His warning came as the quarterly report from the Henderson Global Dividend Index yesterday showed a fall in global dividends in the March quarter, but a sharp rise in payouts in Australia.
Dr Lowe told a Sydney finance conference yesterday that there were dangers in the trend for companies to return funds to shareholders.
"These firms are effectively saying to their shareholders, ‘here, you manage the money, as we do not have investment opportunities that satisfy our internal rate of return.’ In many cases, shareholders have welcomed this, seeing it as a disciplined approach to capital management,” Dr Lowe told the conference..

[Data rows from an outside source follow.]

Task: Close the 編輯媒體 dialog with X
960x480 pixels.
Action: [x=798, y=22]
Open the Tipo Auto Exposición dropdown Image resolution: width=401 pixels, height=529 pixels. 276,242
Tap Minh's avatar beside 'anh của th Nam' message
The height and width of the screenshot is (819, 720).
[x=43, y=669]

"The difficulty is that if the majority of firms act in this way, shareholders in aggregate get left holding the cash. And, on that cash, they earn very low rates of return – almost certainly lower than the rate of return that would, on average, be earned if that cash were invested by businesses in real assets.
“This is really just another way of saying that if the appetite for investment is low, savers, in the end, will get low returns on their savings,” he said.

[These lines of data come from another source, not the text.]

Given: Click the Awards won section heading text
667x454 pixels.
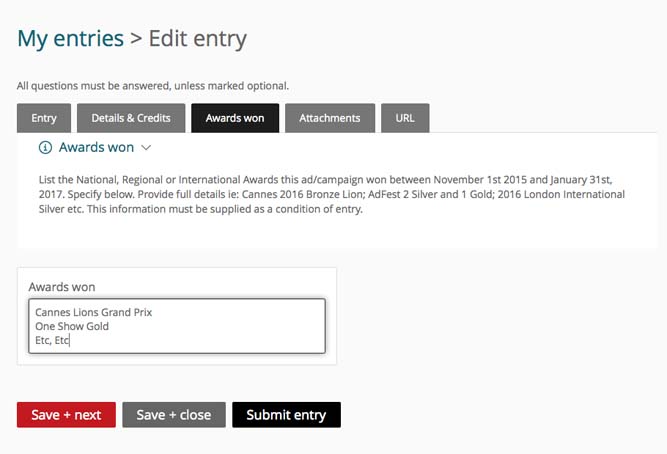Looking at the screenshot, I should tap(97, 147).
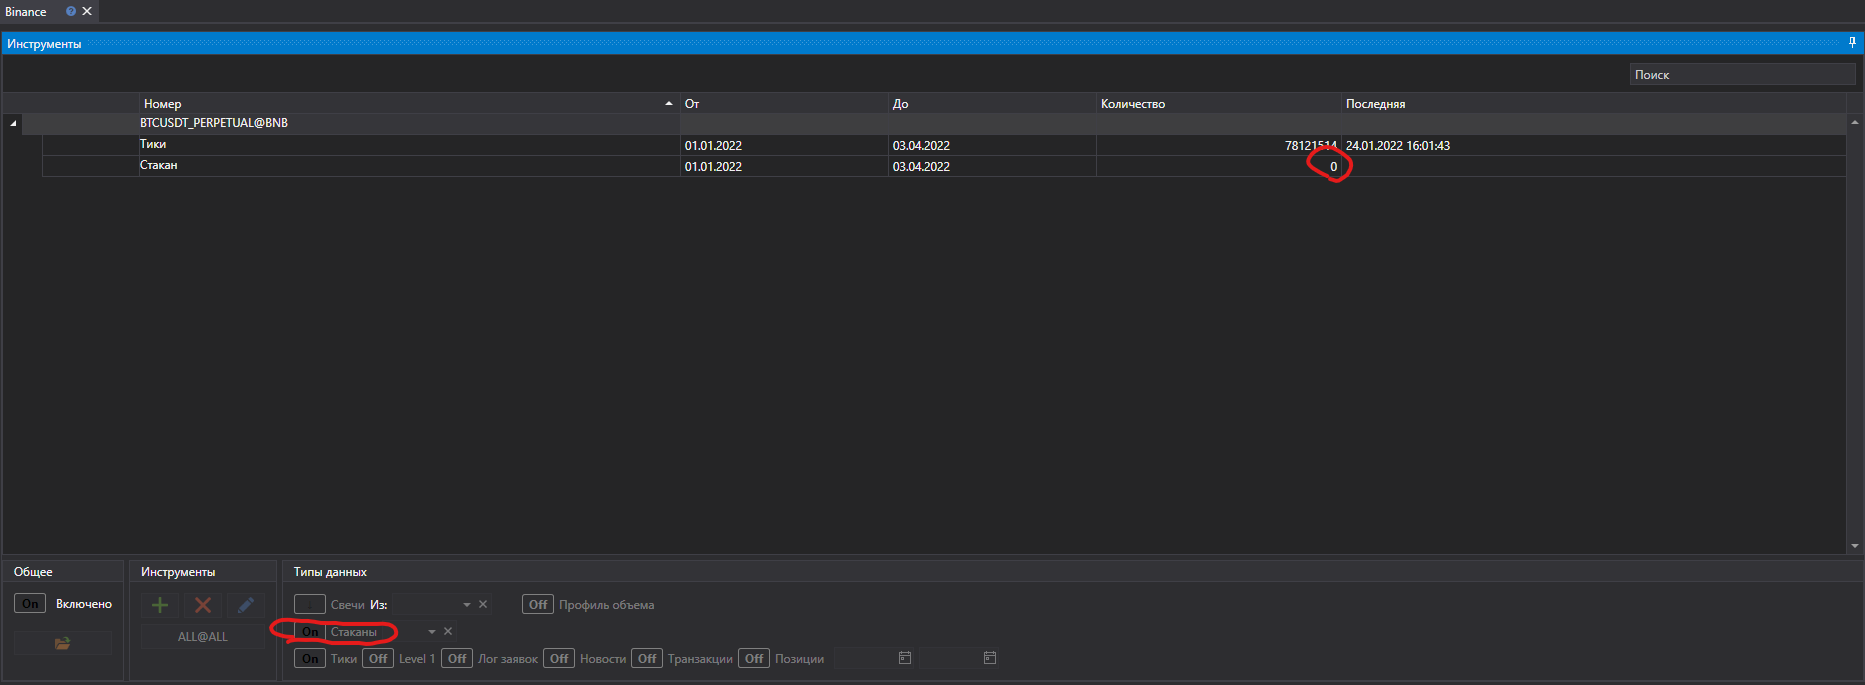
Task: Sort by the Количество column header
Action: click(x=1133, y=104)
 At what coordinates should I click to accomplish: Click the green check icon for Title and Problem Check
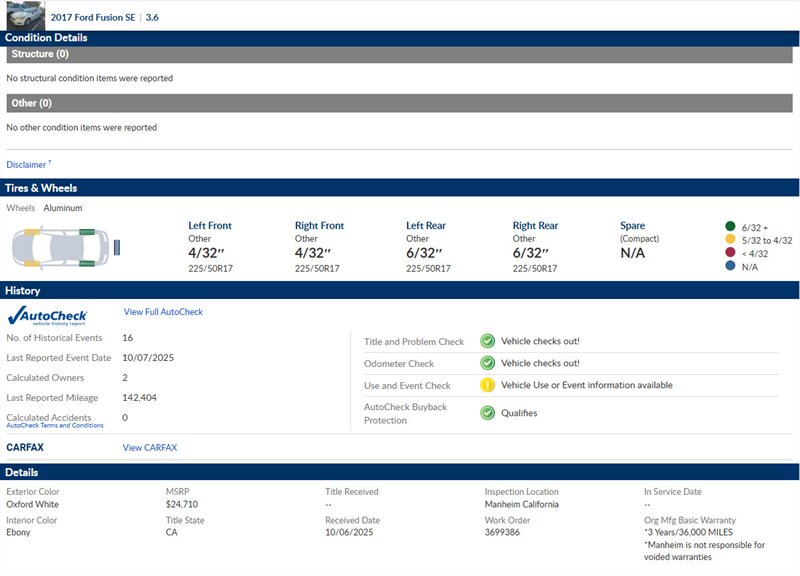(487, 341)
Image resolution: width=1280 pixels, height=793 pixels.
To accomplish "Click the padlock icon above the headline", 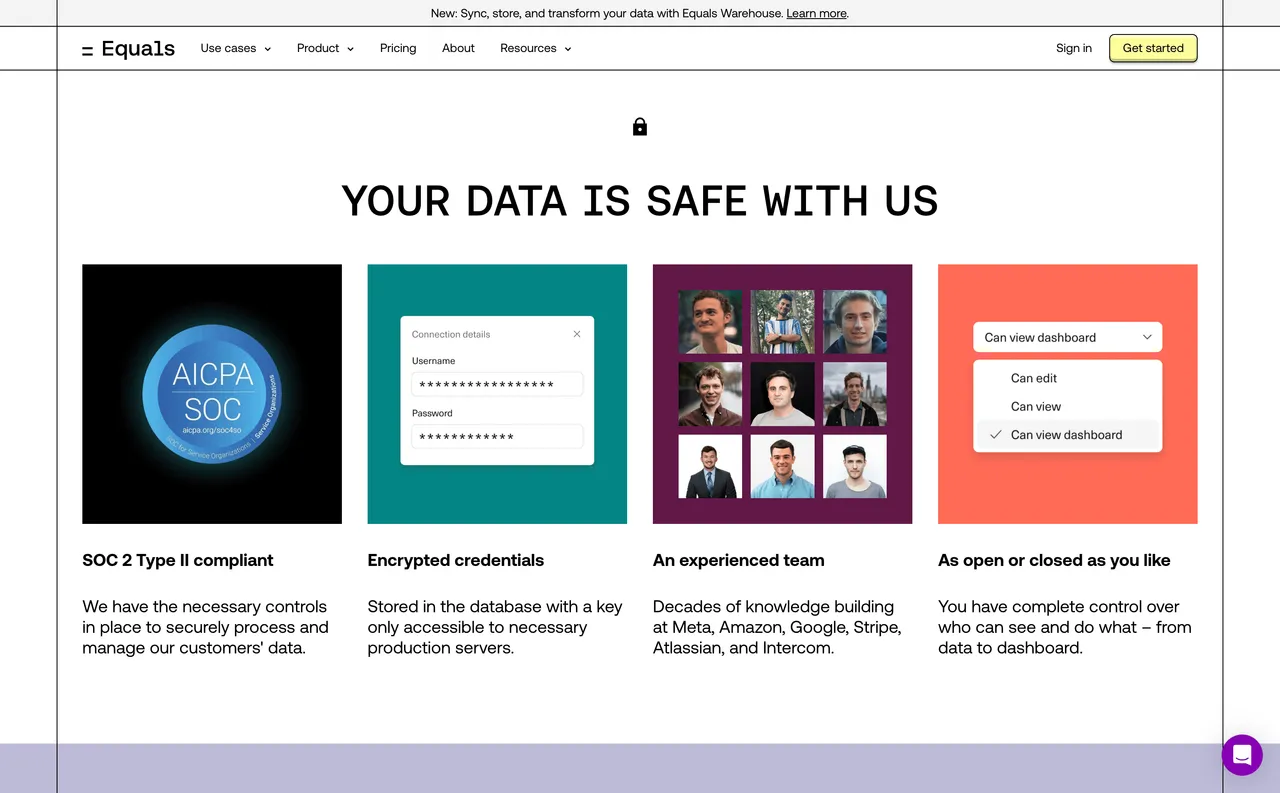I will point(639,126).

It’s the old question – who is better placed to get the highest returns from cash – companies or individual investors. It is usually not a big deal when interest rates are at more normal levels, but as Dr Lowe pointed out in his speech, these are not normal times. And it’s shareholders of all sizes who are hit – the big funds and the small holders.
The big funds have some protection because they can reinvest more easily (and generate gains to offset the low rates on cash holdings). But that takes money and transaction costs.
But despite the size of the shareholder, in a market where yields are falling and income producing shares are being bid up, reinvesting the returned cash can only buy fewer shares (that is one point in favour of dividend reinvestment plans).
Small investors are worst placed of all. If they need the money for income, they have to accept low returns from term or other deposits. if they buy shares, they face the same problems as big investors – chasing good shares at rising prices (as we saw with the huge run up in the banks until recently).
Many small investors seem to understand this instinctively and opt for dividend reinvestment, if they can afford to do so.
According to the Henderson report, global dividends dropped by 6.3% in the March quarter to a total of $US218 billion. Almost half of this came from the US where companies paid out $US99.4 billion.
(Vodafone made a $US26 billion special dividend payment late last year after its deal to sell its share of the US mobile phone joint venture back to Verizon earlier in the year. That’s why dividends in the UK in the first quarter fell sharply.)
Looking to the rest of the year, Henderson cut forecast for this year to $US1.13 trillion, down from $US1.167 trillion a year ago.
The fastest growing dividends in the Asia-Pacific region (up 11.7%) were from Australia, which experienced an underlying growth of 21.5% – a total first quarter dividend of $US7.65 billion, followed by Hong Kong with $US3.85 billion and Singapore with $US0.91 billion.
Australia’s biggest dividend payouts came from Amcor, BHP Billiton, Transurban and Woodside Petroleum.
Woodside is cutting its payouts this year because of the lower oil price. BHP spun off South32, which listed yesterday, but is committed to a “progressive” dividend policy.